Nasa Dya: (Nrtya[*] Natha)
Throughout Bhaktapur are a large number of shrines associated with a divinity locally called Nasa God, Nasa Dya:. Niels Gutschow mapped twenty-one of these shrines in a 1975/76 survey (personal communication). Of these, one in the southwestern part of the main festival route is considered the main one, and is a center for sacrifice and worship to him. Nasa Dya: gives skill and effectiveness to public performers; thus people who are to take part in dance or drama or musical performances pray and offer flesh and alcoholic offerings to Nasa Dya: before the
performance. Similarly people who are learning one of the performing arts, including those whose traditional thar profession is music of one kind or another, worship Nasa Dya: in the course of their training.
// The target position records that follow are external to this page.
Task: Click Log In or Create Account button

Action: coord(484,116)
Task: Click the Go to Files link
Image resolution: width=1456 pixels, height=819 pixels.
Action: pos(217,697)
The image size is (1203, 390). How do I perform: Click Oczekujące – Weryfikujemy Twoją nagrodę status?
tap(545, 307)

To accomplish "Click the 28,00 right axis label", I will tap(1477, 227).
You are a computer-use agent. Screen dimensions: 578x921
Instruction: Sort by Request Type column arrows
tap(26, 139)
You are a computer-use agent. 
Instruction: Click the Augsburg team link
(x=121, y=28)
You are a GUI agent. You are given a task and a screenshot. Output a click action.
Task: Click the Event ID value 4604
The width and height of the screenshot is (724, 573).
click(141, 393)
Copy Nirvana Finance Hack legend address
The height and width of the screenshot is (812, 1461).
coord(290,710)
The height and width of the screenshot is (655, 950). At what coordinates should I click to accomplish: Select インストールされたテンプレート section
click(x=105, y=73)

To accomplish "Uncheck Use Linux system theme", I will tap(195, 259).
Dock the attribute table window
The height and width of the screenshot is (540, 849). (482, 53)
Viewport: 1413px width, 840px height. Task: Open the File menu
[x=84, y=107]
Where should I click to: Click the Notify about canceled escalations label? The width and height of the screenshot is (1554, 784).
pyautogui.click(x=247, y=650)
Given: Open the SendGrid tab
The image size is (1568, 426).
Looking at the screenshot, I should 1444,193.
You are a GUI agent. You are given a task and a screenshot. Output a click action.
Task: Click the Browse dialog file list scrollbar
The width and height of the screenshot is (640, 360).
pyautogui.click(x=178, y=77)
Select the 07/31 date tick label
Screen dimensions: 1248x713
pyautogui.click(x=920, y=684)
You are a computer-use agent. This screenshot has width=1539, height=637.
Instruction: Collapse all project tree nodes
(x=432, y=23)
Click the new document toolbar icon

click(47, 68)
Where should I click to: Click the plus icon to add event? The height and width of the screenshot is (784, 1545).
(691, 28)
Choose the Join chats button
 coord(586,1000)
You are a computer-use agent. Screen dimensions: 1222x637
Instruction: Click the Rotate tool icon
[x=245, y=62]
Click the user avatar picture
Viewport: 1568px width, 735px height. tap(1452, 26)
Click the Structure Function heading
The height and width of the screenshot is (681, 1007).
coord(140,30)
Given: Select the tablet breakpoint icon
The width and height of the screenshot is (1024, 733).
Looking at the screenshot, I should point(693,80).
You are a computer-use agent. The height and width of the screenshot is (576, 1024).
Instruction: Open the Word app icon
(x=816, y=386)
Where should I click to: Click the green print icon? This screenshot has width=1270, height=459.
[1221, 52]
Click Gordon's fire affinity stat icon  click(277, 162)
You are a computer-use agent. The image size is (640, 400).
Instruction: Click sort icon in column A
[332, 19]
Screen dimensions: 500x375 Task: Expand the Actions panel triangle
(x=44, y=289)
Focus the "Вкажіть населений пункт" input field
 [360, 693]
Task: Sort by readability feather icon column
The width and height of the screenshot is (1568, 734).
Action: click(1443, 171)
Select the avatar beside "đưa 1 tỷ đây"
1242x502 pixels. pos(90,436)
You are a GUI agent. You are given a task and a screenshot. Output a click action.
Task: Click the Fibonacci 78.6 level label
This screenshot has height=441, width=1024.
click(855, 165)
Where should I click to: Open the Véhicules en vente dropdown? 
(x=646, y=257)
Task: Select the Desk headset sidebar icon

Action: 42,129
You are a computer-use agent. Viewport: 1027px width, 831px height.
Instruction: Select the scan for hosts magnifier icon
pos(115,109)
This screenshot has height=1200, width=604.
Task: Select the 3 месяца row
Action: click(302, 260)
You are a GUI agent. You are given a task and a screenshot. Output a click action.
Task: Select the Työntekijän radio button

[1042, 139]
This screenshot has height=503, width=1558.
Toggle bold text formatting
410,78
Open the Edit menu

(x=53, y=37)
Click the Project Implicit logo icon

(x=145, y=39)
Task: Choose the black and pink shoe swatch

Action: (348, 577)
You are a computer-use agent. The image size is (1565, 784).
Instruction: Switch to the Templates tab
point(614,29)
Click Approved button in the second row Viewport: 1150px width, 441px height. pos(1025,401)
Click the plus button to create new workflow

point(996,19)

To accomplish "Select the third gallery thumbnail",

Jugis, for example, on the completion of their formal study of their special musical instrument, a double-reed woodwind, make a flesh and alcohol sacrifice to Nasa Dya:" Nasa " means grace and skill in social as well as "artistic" performances. Someone who has nasa is "cultivated, delightful in social intercourse, . . . entertaining, the life of the party" (Manandhar 1976, 253). Thus people also worship Nasa Dya: for such social skill. Nasa Dya: is represented by holes in the wall of a shrine (or often in private homes). These may be single or in sets of three, and of various shapes, sometimes as triangles with the apices pointing downward. Brahmans identify Nasa Dya: with the South Asian Siva in his aspect as Nrtya[*] Natha Raja, the "Lord of the Dance," but there are probably no shrine images of him in this form in Bhaktapur. Mary Slusser had identified one such image, of "exceptional interest" precisely because of its unusualness, in the Pasupatinatha shrine complex (1982, vol. 1, p. 233, n.76; vol. 2, pl. 356). She notes that most Nasa Dya:s "are inconsequential images . . . or they decorate the toranas[*] [decorated arches placed above major shrine icons] of Siva temples" (1982, vol. 1, p. 233, n.76). Like Bhisi(n) Dya:'s relation to Bhima, Nasa Dya:'s to Nata Raja is very distant.[51]